▶ **Dataset content**:

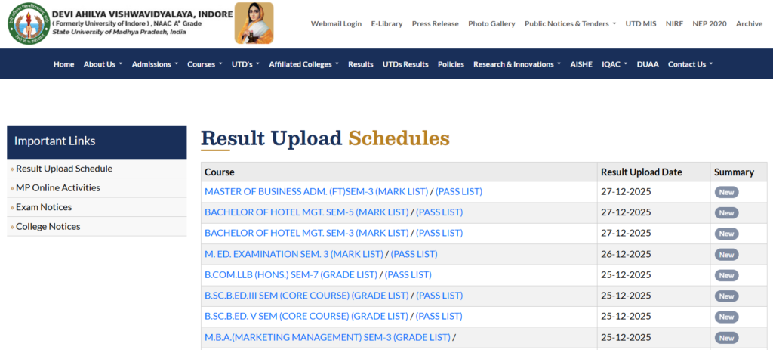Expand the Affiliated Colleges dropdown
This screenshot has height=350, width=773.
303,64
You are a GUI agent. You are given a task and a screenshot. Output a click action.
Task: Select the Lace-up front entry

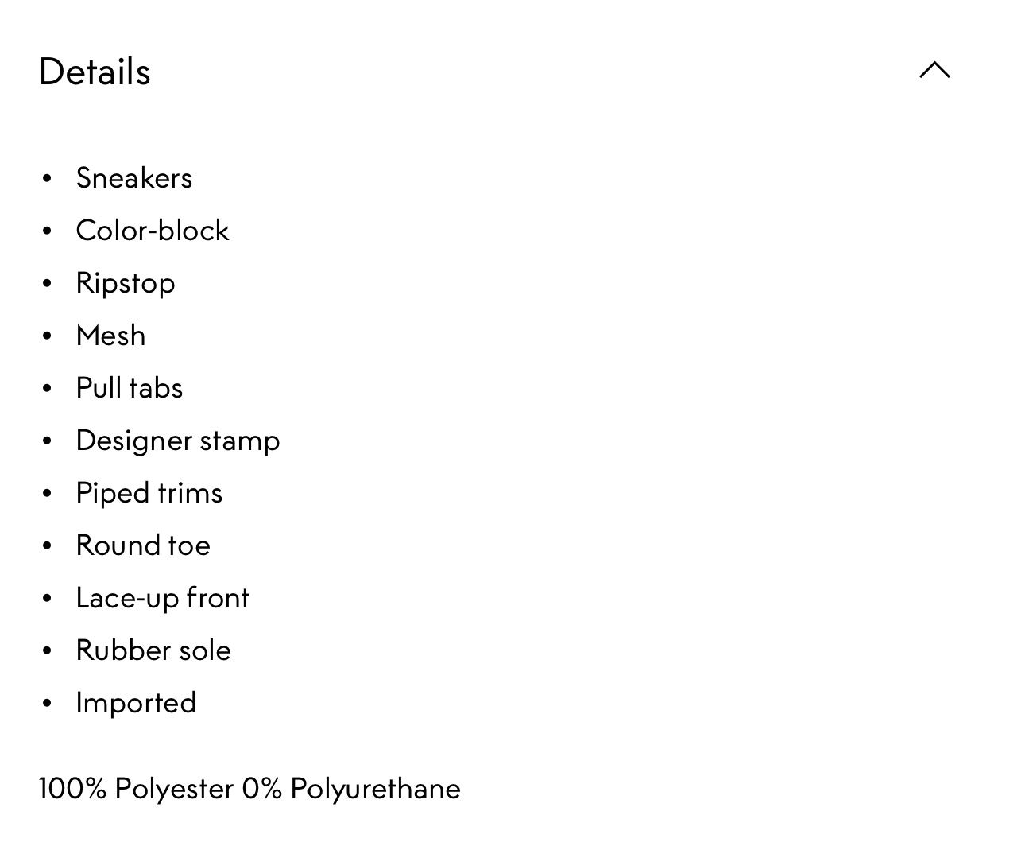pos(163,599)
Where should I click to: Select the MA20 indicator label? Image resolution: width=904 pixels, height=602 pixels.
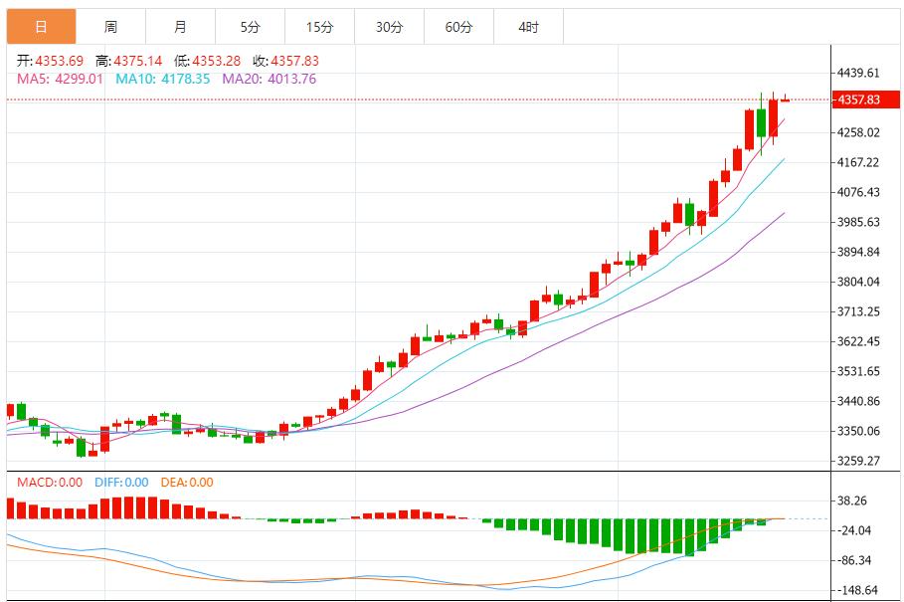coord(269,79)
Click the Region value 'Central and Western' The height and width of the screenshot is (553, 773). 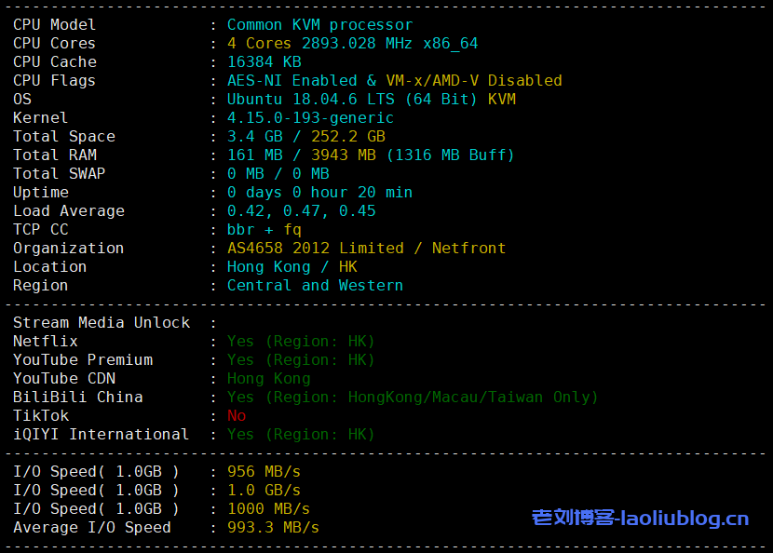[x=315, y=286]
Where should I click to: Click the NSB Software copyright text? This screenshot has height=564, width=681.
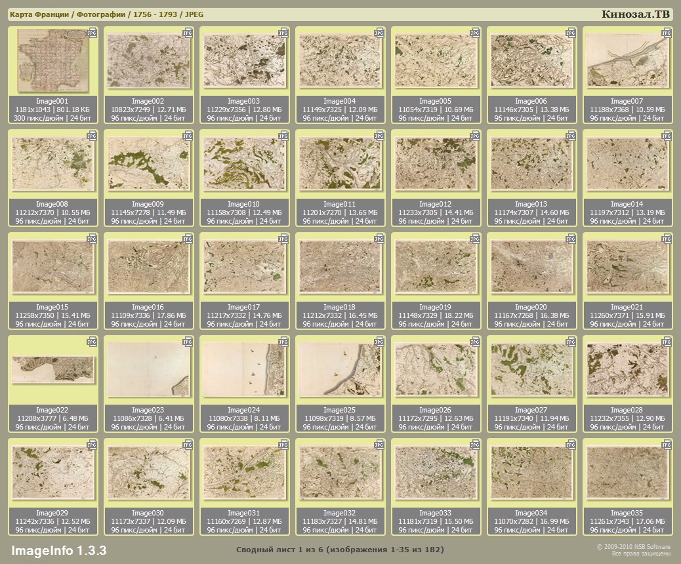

▶ **Your instructions**: Arrange the lines of the material as a Markdown table with the columns Row and Line, starting at the line that contains "You are a GUI" and ending at the line that contains "pos(163,599)". Leave out blank lines and the pictures.

▶ **Task answer**:
| Row | Line |
|---|---|
| 1 | You are a GUI agent. You are given a task and a screenshot. Output a click action. |
| 2 | Task: Select the Lace-up front entry |
| 3 | pos(163,599) |